183

I've been seeing this instruction as the very first line of numerous CSS files that have been turned over to me:

@charset "UTF-8";

What does it do, and is this at-rule necessary?

Also, if I include this meta tag in my "head" element, would that eliminate the need to have it also present within my CSS files?

<meta http-equiv="Content-Type" content="text/html;charset=UTF-8">

4 Answers 4

152

This is useful in contexts where the encoding is not told per HTTP header or other meta data, e.g. the local file system.

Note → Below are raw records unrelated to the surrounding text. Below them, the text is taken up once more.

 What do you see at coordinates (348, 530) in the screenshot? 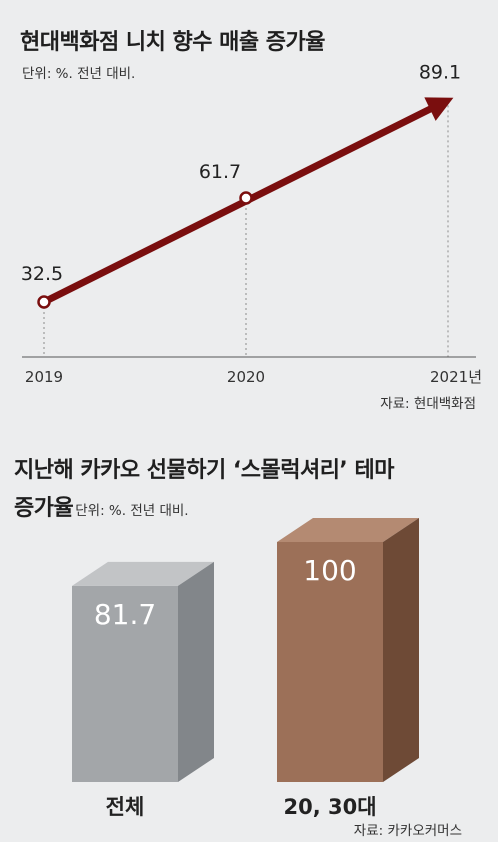
I see `bar-2-top-face` at bounding box center [348, 530].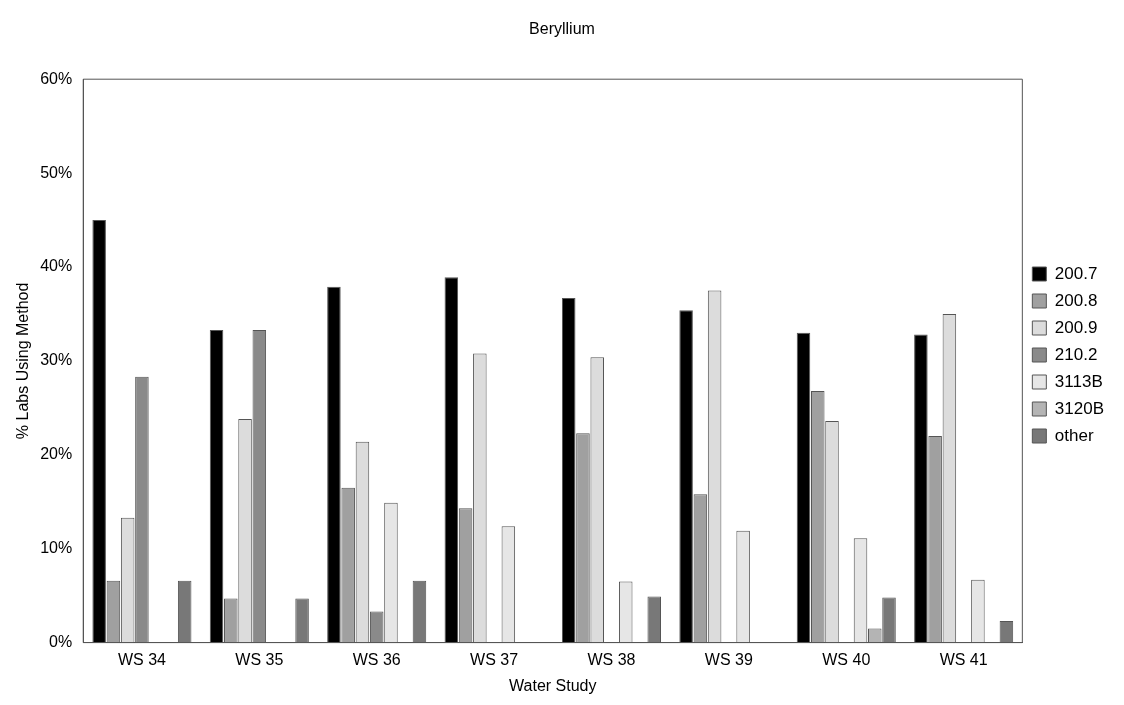  I want to click on chart-title: Beryllium, so click(562, 29).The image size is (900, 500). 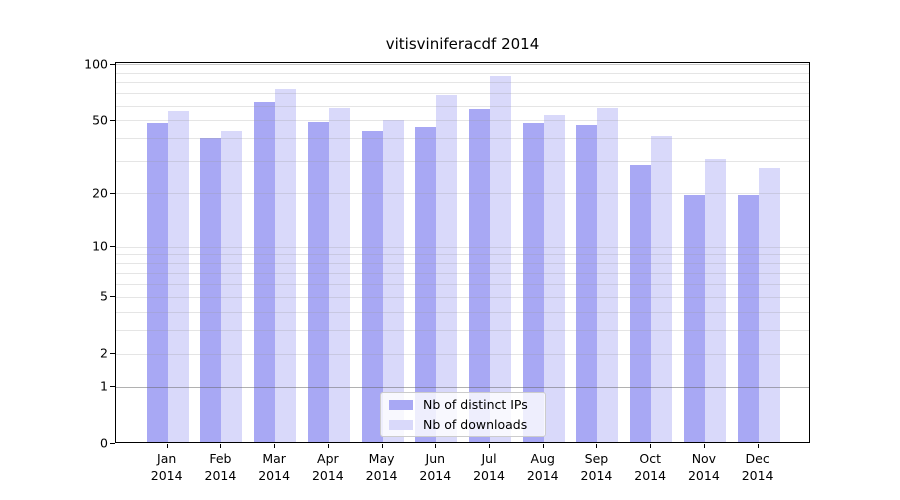 I want to click on x-tick-label-dec: Dec 2014, so click(x=758, y=467).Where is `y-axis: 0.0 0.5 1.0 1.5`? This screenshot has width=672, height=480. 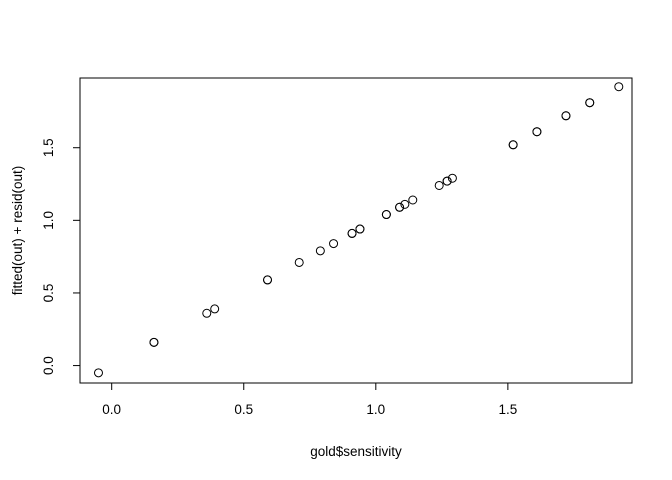 y-axis: 0.0 0.5 1.0 1.5 is located at coordinates (61, 256). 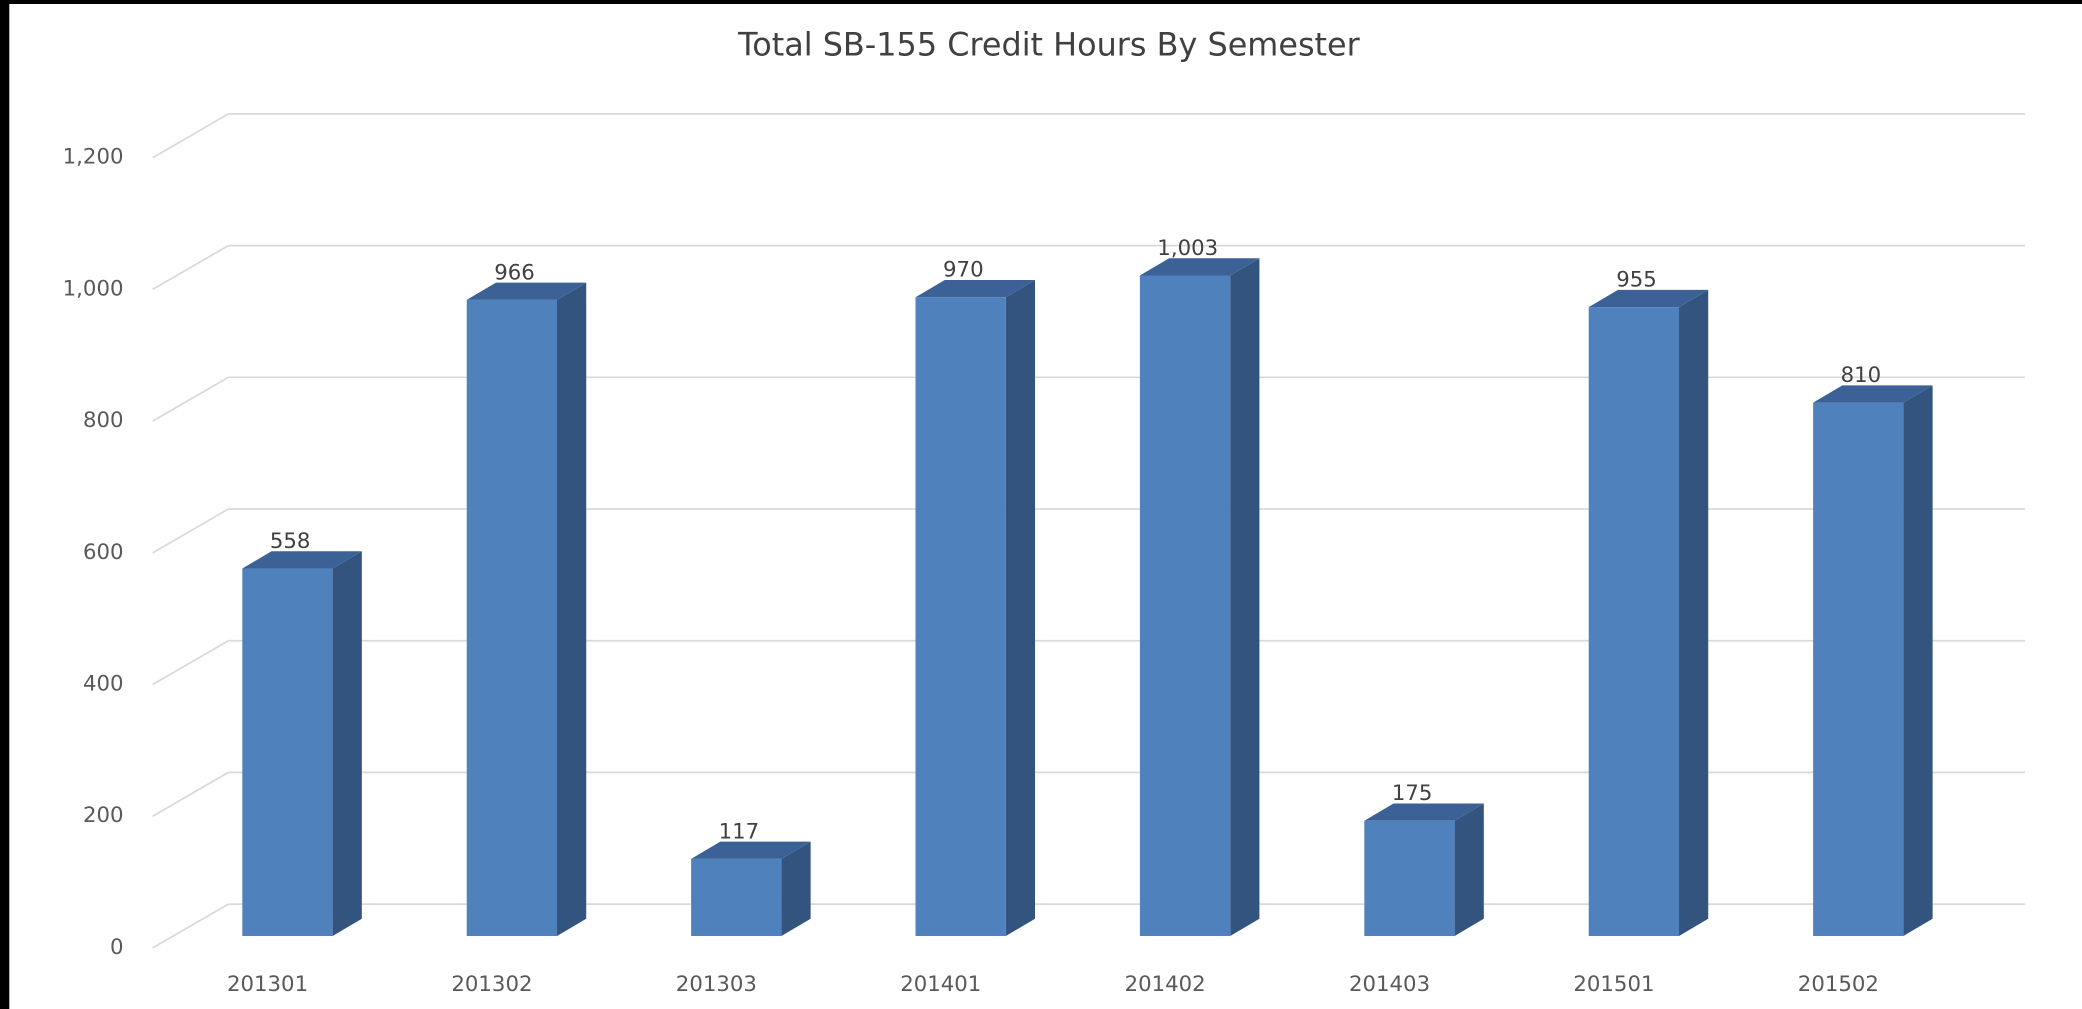 What do you see at coordinates (716, 984) in the screenshot?
I see `x-tick-label: 201303` at bounding box center [716, 984].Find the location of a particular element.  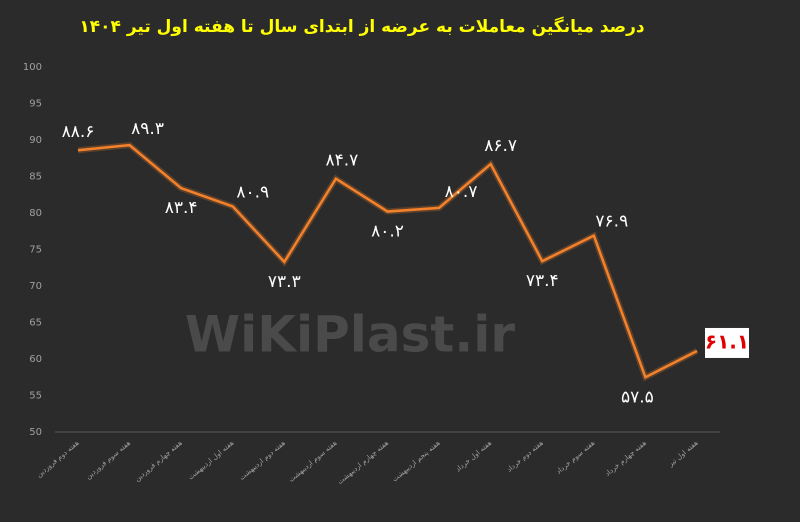

y-tick-label: 80 is located at coordinates (36, 214).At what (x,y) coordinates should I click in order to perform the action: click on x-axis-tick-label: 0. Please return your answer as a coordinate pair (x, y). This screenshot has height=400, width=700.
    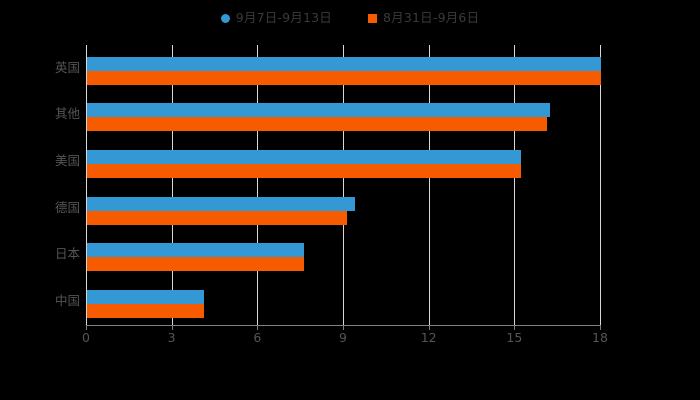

Imagine the following stylesheet:

[rel="external"]::after
{
    content: ' ↗';
}

If a reader saves the file to a hard drive and you omit the @charset rule, most browsers will read it in the OS’ locale encoding, e.g. Windows-1252, and insert ↗ instead of an arrow.

Unfortunately, you cannot rely on this mechanism as the support is rather … rare. And remember that on the net an HTTP header will always override the @charset rule.

The correct rules to determine the character set of a stylesheet are in order of priority:

  1. HTTP Charset header.
  2. Byte Order Mark.
  3. The first @charset rule.
  4. UTF-8.

The last rule is the weakest, it will fail in some browsers.
The charset attribute in <link rel='stylesheet' charset='utf-8'> is obsolete in HTML 5.
Watch out for conflict between the different declarations. They are not easy to debug.

Recommended reading

4
  • Do you mean css files need to be served with content-type:text/css;charset=utf-8 header?
    – Pacerier
    Jul 13, 2012 at 3:35
  • 1
    @Pacerier Yes, if that is the encoding of the HTML file (it should be).
    – fuxia
    Jul 13, 2012 at 3:37
  • I mean isn't it already implied that without a charset, the charset of the css file should be interpreted as the same as that of the embedding HTML file?
    – Pacerier
    Jul 13, 2012 at 4:01
  • 1
    @Pacerier I observed this isn't always the case.
    – MatTheCat
    Dec 8, 2017 at 9:28
130

It tells the browser to read the css file as UTF-8. This is handy if your CSS contains unicode characters and not only ASCII.

Using it in the meta tag is fine, but only for pages that include that meta tag.

Read about the rules for character set resolution of CSS files at the w3c spec for CSS 2.

1
  • 8
    It is also important if you link those files from non-UTF-8-sites, like, say: a japanese website encoded as UTF-16 trying to load CSS from a CDN will get unreadable content if the CSS file doesn't declare its encoding. May 24, 2016 at 11:05
3

One reason to always include a character set specification on every page containing text is to avoid cross site scripting vulnerabilities. In most cases the UTF-8 character set is the best choice for text, including HTML pages.

1

If you're putting a <meta> tag in your css files, you're doing something wrong. The <meta> tag belongs in your html files, and tells the browser how the html is encoded, it doesn't say anything about the css, which is a separate file. You could conceivably have completely different encodings for your html and css, although I can't imagine this would be a good idea.